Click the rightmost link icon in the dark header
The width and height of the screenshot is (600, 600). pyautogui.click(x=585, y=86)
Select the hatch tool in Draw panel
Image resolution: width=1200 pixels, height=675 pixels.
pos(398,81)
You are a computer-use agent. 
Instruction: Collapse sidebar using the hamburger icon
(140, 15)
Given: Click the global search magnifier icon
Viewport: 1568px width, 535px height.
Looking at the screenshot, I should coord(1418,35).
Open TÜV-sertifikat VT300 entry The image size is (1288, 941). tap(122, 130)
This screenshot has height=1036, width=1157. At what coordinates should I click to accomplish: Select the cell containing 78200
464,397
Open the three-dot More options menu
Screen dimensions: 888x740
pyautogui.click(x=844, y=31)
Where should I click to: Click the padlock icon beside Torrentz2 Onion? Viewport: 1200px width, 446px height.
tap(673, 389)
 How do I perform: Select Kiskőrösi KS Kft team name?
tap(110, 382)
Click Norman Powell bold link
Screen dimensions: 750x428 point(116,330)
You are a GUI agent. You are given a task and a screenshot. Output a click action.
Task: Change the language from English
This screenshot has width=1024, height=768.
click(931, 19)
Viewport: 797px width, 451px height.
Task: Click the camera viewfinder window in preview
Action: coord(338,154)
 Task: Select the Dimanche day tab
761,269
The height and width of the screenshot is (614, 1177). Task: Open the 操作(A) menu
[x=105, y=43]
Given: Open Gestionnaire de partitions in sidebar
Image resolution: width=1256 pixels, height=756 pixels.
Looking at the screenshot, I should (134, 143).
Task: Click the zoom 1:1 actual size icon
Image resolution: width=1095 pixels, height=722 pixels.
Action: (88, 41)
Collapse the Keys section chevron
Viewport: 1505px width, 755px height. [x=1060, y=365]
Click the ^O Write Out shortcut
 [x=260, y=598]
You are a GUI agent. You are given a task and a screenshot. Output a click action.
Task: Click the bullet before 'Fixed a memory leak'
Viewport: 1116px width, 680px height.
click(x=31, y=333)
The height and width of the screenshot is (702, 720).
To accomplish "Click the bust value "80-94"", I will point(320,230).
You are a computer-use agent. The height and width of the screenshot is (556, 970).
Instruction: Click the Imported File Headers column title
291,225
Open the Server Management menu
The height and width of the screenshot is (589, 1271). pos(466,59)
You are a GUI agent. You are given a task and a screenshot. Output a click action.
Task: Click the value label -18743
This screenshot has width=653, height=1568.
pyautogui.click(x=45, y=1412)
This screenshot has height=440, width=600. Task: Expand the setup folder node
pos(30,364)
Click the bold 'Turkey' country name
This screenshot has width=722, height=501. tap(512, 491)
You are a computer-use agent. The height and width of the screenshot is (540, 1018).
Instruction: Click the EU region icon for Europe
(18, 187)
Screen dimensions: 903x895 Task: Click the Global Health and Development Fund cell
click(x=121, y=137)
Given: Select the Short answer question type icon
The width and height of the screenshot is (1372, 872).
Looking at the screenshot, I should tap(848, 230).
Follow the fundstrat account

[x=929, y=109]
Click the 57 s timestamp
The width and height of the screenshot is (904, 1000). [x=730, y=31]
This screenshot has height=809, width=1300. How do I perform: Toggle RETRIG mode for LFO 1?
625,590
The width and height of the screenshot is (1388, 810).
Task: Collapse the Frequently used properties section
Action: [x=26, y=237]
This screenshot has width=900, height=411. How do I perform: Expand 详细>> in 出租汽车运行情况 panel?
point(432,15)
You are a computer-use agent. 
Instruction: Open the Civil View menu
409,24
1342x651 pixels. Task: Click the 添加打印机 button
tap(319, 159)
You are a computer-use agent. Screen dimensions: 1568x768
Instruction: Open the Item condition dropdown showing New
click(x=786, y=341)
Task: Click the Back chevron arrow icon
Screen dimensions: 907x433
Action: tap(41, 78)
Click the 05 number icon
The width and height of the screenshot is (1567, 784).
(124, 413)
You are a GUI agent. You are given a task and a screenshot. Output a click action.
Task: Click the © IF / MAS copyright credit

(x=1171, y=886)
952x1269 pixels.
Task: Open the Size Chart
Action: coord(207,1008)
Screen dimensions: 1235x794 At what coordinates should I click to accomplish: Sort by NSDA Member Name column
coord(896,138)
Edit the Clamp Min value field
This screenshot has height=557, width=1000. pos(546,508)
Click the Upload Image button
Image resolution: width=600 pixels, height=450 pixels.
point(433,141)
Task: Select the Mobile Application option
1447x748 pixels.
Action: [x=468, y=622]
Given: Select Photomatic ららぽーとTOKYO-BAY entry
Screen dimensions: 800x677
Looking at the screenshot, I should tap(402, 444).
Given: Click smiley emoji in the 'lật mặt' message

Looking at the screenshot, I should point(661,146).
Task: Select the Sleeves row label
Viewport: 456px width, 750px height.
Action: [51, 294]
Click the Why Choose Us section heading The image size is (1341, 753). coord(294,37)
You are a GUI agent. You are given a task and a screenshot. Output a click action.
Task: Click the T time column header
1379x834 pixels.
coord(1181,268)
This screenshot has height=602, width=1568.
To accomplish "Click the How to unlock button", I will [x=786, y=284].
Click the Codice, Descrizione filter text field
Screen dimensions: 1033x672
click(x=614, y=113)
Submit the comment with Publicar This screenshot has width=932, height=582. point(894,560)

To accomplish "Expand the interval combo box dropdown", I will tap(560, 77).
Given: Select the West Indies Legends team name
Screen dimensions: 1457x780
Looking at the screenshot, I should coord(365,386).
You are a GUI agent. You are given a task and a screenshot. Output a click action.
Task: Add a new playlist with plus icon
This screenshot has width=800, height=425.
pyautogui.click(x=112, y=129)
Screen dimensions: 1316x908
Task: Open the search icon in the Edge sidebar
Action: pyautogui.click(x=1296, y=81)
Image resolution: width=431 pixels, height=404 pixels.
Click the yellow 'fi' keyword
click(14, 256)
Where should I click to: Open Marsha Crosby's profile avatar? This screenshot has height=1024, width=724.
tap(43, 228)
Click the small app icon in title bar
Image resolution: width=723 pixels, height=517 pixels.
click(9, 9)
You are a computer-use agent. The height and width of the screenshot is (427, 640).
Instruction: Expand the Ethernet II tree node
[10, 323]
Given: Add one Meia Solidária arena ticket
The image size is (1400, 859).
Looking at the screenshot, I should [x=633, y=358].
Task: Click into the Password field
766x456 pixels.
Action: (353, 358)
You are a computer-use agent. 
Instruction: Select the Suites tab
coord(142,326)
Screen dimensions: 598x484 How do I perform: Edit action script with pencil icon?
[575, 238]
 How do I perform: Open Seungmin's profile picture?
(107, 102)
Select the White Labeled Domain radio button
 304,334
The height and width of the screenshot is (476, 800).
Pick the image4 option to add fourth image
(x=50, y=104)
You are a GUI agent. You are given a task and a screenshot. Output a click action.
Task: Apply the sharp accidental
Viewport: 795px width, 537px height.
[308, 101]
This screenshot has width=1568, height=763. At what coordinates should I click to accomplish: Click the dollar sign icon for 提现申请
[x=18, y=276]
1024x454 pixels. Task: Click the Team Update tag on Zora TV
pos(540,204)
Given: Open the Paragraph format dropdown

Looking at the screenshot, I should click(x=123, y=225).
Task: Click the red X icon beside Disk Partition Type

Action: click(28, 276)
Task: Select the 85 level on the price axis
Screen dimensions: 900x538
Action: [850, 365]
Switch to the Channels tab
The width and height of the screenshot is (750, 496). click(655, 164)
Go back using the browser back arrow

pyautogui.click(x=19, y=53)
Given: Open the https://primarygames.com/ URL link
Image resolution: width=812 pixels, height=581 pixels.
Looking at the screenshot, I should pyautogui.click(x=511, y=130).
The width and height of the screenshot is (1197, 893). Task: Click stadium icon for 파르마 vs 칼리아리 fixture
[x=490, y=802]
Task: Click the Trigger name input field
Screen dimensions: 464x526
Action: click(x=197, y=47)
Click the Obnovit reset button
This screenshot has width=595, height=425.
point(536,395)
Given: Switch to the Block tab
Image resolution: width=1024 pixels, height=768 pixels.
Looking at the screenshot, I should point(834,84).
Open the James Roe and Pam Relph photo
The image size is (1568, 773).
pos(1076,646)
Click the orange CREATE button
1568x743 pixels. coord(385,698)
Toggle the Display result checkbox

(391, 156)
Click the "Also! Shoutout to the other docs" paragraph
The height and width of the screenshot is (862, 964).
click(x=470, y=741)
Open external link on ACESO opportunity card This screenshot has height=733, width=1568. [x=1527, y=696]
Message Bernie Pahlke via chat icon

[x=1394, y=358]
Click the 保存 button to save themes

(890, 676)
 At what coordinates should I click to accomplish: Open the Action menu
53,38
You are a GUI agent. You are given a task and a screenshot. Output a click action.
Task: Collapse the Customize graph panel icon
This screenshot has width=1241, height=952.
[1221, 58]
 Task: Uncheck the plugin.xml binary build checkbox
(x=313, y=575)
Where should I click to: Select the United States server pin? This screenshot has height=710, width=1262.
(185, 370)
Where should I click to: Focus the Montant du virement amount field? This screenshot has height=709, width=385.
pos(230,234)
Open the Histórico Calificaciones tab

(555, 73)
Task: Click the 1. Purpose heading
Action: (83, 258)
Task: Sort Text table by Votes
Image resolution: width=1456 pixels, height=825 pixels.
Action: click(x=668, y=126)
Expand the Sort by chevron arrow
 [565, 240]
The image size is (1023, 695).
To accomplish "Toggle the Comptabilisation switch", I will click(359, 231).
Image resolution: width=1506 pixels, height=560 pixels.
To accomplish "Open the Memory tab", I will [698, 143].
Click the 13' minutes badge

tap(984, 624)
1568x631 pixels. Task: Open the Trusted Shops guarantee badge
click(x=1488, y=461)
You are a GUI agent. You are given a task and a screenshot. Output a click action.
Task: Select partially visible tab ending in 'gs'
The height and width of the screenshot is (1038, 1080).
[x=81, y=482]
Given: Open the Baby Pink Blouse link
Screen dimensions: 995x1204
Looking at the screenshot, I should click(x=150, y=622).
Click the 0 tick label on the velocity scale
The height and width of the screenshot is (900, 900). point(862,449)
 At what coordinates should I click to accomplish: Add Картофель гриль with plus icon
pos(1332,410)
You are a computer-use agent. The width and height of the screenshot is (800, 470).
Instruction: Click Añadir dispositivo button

++++

- _WORK TO COMPLETE_
Your response should be the count of lines in the material above that contain "entry", with nothing added.

- _COMPLETED TASK_
2